The line with "Image resolution: width=1100" marks the first line to copy, and the line with "Task: Toggle auto-scroll during live capture" marks the last. Transcribe that stretch of the data below exactly, without pictures.

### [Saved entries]
************

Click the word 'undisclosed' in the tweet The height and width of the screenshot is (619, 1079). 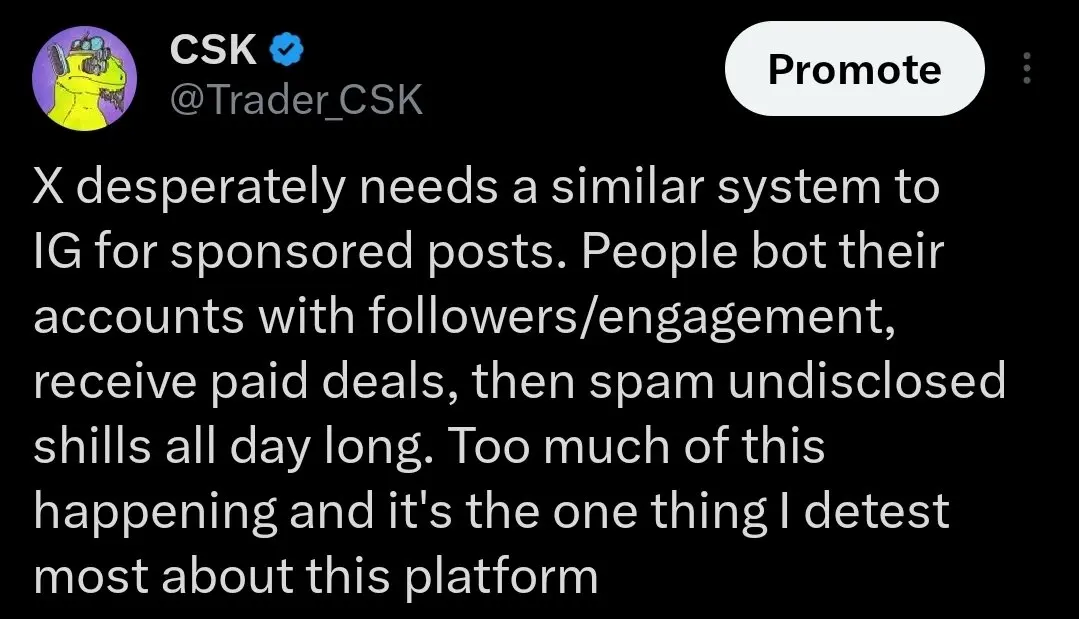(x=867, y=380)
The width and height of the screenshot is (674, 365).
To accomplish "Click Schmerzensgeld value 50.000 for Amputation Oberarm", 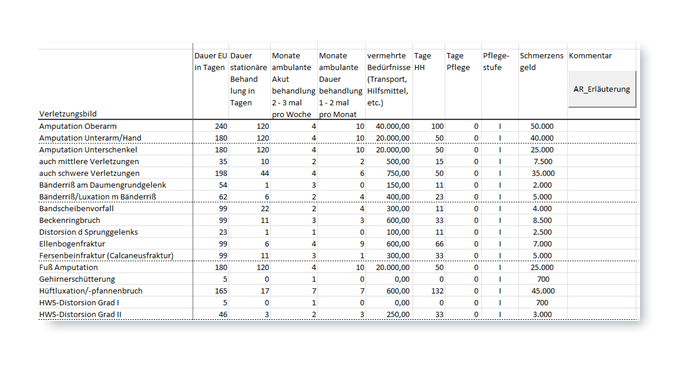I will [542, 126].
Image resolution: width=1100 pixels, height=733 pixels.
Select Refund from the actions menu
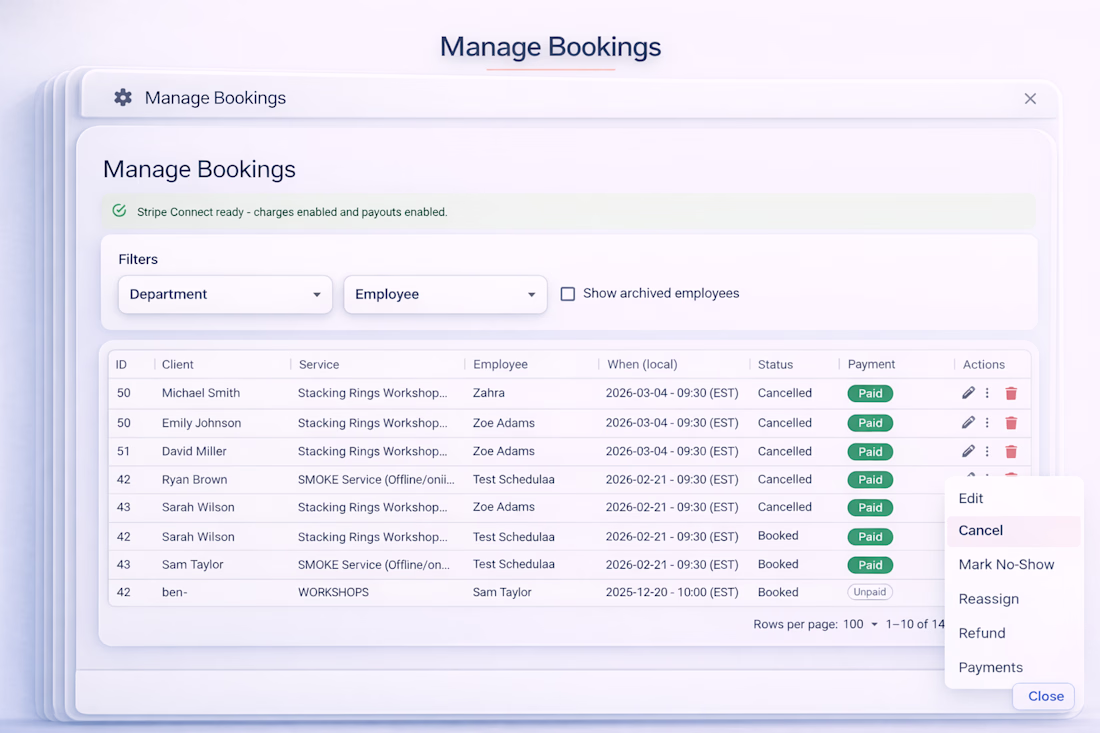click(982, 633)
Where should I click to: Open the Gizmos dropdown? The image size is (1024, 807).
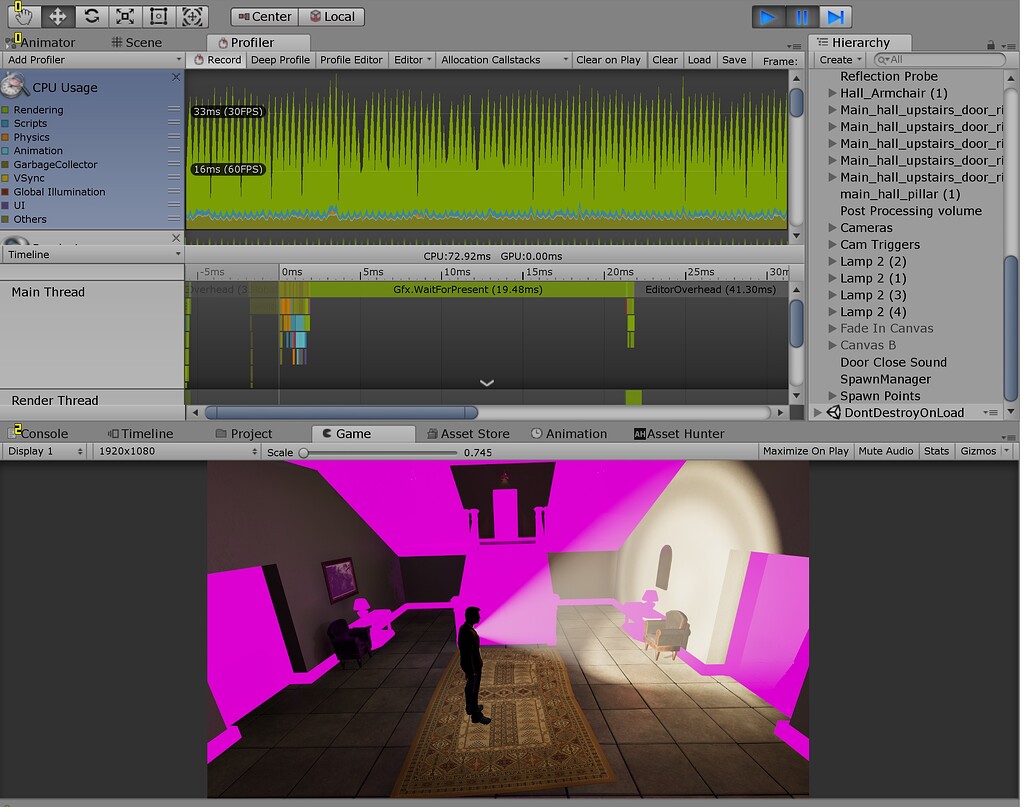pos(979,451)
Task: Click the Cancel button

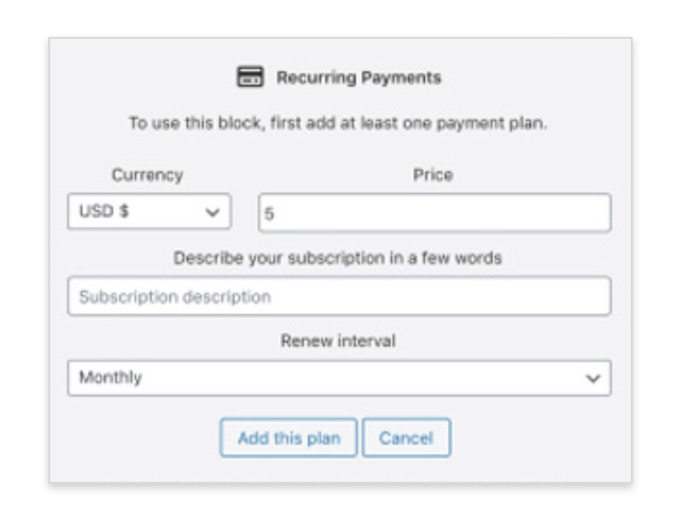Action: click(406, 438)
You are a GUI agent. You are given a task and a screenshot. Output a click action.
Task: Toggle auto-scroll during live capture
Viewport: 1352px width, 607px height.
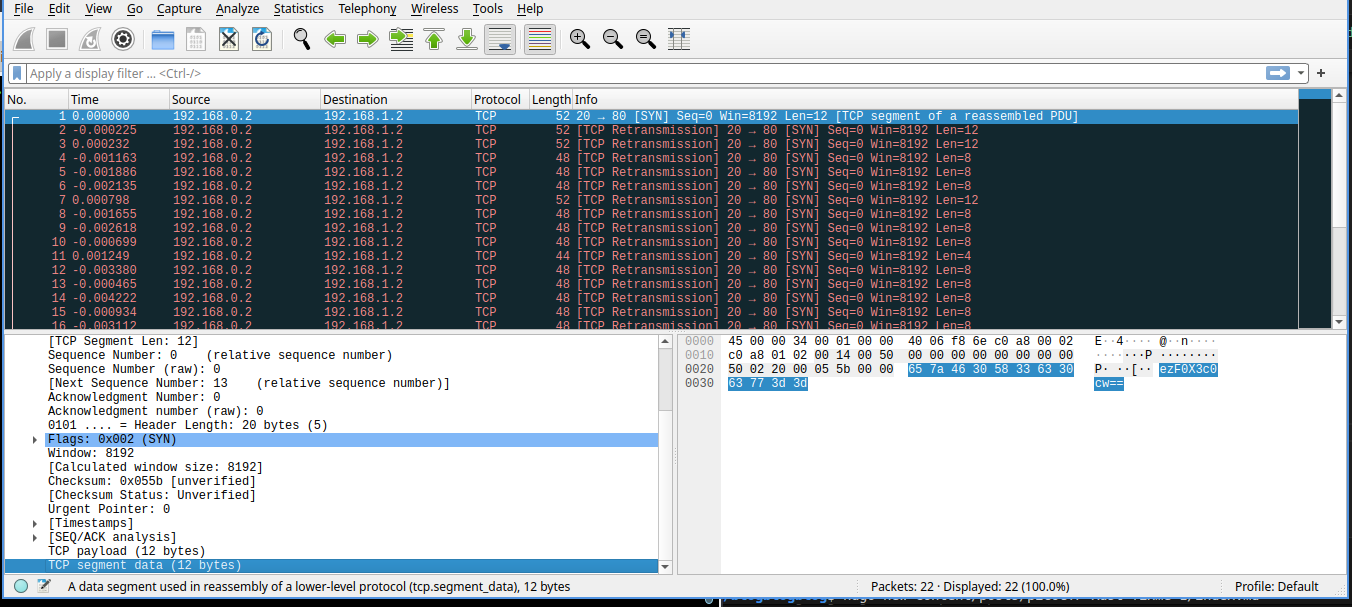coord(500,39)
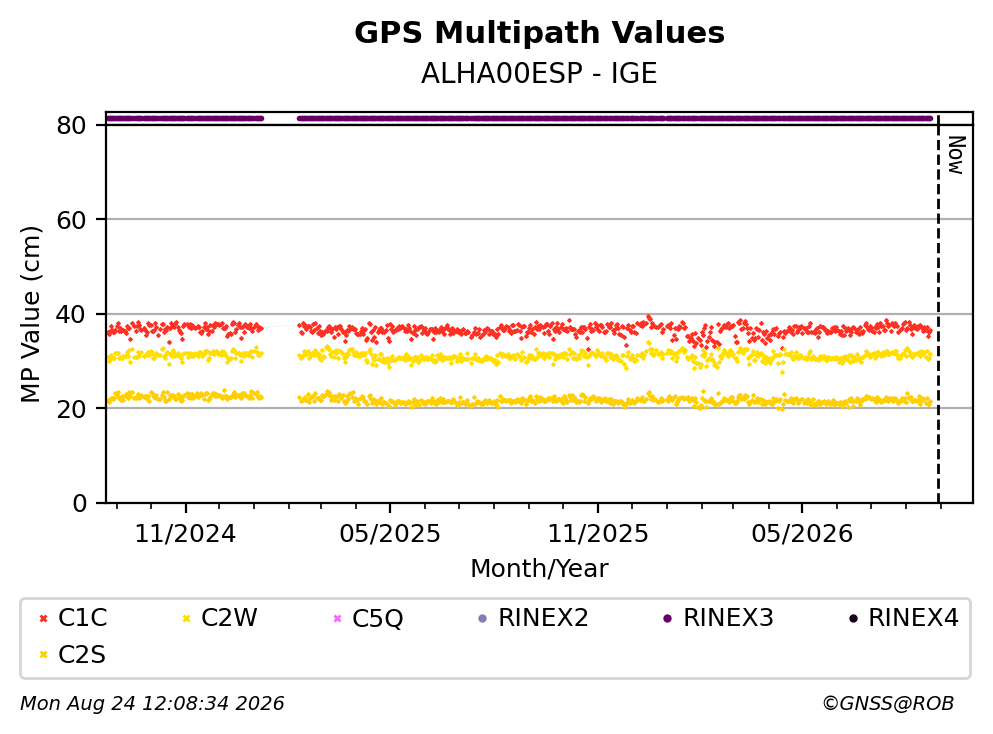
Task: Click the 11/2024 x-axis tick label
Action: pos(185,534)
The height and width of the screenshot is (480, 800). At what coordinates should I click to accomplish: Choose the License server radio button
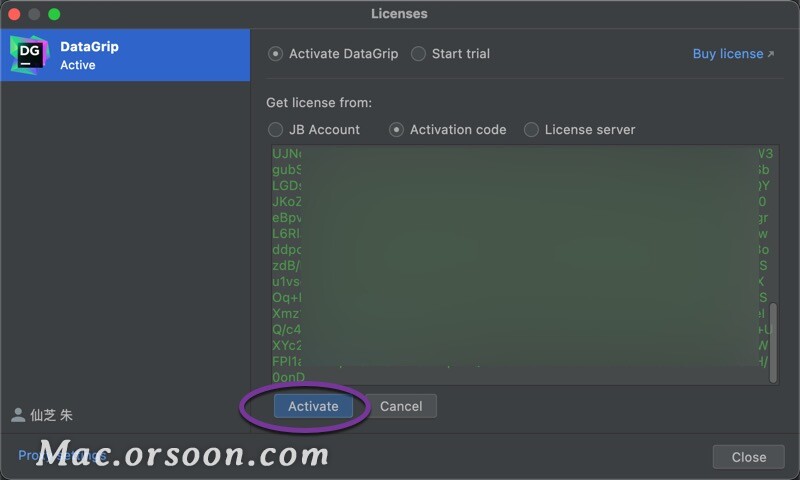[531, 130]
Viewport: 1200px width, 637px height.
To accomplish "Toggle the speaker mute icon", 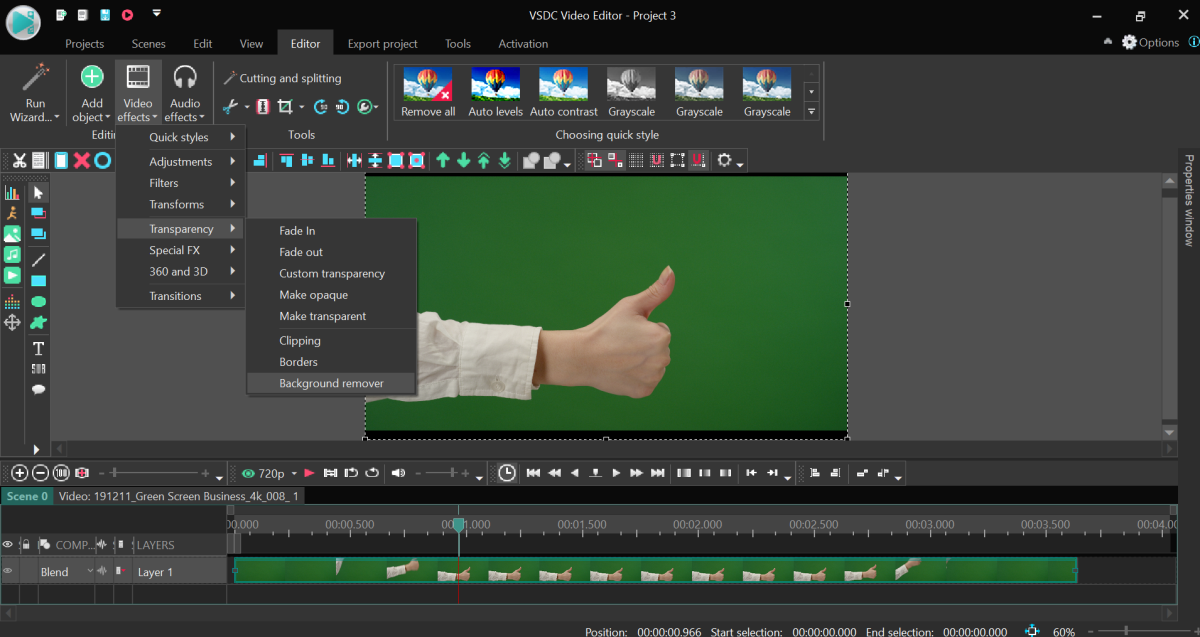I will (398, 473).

************

### [Your response]
Image resolution: width=1100 pixels, height=733 pixels.
Select Refund from the actions menu
click(982, 633)
Where should I click to: Open the Gizmos dropdown? The image size is (1024, 807).
pos(979,451)
Task: Click the Cancel button

Action: click(406, 438)
You are a GUI agent. You are given a task and a screenshot. Output a click action.
Task: Toggle auto-scroll during live capture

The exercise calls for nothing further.